Spotify Streams: 2,528,373,906
Fun Fact: Sting, whose “Shape Of My Heart” is sampled in “Lucid Dreams,” has said Juice WRLD’s song is his favorite reworking.
9. Pop Smoke – “Dior”
Drill is typically known for its graphic depiction of street life, but “Dior,” aside from a few menacing bars, represented the more festive side of the music. Pop was tragically killed in a home invasion before he had a chance to live up to his full potential, but the Brooklynite posthumously became a legend. “Dior” became a hit in the wake of his untimely death and soundtracked the Black Lives Matter movement during widespread protests in the summer of 2020.

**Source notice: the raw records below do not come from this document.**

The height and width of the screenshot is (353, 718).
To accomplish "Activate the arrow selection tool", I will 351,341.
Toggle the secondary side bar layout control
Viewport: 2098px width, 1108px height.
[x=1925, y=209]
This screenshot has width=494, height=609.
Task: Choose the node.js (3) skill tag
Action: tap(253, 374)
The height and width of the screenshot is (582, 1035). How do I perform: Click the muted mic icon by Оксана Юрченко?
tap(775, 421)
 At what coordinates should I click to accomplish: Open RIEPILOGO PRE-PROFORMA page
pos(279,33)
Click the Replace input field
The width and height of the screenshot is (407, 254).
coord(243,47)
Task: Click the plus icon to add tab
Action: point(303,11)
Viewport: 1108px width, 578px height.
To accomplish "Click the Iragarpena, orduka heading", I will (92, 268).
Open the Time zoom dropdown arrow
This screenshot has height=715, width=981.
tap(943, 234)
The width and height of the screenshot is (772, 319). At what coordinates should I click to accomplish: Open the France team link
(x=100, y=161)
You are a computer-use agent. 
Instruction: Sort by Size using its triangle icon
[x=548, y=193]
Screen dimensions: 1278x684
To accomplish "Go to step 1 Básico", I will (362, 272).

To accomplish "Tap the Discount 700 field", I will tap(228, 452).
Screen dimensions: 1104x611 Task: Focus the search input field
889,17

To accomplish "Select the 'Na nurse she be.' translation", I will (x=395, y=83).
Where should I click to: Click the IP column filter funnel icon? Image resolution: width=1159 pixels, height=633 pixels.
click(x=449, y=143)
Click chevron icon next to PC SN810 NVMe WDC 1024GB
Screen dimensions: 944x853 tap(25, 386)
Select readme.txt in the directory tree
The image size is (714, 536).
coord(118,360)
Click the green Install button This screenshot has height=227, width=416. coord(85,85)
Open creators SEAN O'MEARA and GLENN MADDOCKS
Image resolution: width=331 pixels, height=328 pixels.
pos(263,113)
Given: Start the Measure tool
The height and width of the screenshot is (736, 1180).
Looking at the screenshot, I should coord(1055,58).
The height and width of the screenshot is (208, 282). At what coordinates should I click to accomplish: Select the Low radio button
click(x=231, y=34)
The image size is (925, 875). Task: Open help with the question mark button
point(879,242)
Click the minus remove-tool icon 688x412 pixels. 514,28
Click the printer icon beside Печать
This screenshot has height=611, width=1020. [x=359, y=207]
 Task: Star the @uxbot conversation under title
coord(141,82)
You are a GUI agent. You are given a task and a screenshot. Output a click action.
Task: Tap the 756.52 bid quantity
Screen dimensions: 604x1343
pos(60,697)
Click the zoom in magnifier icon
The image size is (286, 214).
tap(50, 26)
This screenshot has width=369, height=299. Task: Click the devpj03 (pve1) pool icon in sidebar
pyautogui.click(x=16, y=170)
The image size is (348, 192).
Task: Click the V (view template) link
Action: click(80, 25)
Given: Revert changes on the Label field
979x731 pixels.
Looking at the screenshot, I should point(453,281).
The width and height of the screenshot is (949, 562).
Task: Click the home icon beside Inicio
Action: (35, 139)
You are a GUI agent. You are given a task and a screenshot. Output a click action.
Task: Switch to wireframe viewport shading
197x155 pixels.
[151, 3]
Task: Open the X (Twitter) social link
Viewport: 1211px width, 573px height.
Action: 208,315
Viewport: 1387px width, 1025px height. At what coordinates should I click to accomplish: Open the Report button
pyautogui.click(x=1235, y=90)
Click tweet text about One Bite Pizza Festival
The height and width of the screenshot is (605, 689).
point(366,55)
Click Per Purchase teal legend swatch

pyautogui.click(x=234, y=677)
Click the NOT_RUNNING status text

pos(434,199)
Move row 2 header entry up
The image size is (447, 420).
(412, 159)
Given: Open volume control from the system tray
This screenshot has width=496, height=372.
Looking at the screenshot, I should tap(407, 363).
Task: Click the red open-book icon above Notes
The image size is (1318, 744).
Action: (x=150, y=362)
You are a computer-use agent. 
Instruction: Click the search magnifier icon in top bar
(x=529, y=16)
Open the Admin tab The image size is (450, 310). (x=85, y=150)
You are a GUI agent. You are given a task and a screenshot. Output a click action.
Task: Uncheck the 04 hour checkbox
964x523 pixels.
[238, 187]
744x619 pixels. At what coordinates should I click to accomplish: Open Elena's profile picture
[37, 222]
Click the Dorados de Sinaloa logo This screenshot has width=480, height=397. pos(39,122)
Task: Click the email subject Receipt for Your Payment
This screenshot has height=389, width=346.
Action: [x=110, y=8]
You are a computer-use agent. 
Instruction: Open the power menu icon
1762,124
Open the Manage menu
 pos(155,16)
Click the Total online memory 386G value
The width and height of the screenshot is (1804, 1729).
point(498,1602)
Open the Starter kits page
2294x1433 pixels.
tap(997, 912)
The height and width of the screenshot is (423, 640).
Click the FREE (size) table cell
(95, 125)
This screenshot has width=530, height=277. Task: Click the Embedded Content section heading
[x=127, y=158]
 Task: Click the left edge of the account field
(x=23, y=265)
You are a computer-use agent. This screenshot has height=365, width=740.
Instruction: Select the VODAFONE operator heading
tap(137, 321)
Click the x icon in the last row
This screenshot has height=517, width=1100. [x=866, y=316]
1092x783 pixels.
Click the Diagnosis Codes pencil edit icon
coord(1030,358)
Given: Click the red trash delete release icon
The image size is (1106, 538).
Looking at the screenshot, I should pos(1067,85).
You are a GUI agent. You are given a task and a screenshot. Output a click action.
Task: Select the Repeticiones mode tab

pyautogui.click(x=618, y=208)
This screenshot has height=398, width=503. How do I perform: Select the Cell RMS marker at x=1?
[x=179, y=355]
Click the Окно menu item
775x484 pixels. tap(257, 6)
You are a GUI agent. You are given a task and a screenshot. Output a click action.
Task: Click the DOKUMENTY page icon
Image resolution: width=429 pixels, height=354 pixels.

Spotify Streams: 1,060,034,928
Fun Fact: “Dior” appears on Pop’s Meet the Woo and Meet the Woo 2 mixtapes.
8. Sheck Wes – “Mo Bamba”
Cacophony has never sounded this good. Travis Scott protégé Sheck Wes made a name for himself when he released one of the most riotous songs in recent memory. “Mo Bamba” is unorthodox in a rap context and even more unconventional by pop standards. Sheck chants every line of the song over Take A Daytrip’s chords, which sound like the middle ground between harmony and dissonance. (Dance producer Zedd and Fool’s Gold founder A-Trak once debated the musical merits of the song in an epic Twitter thread.)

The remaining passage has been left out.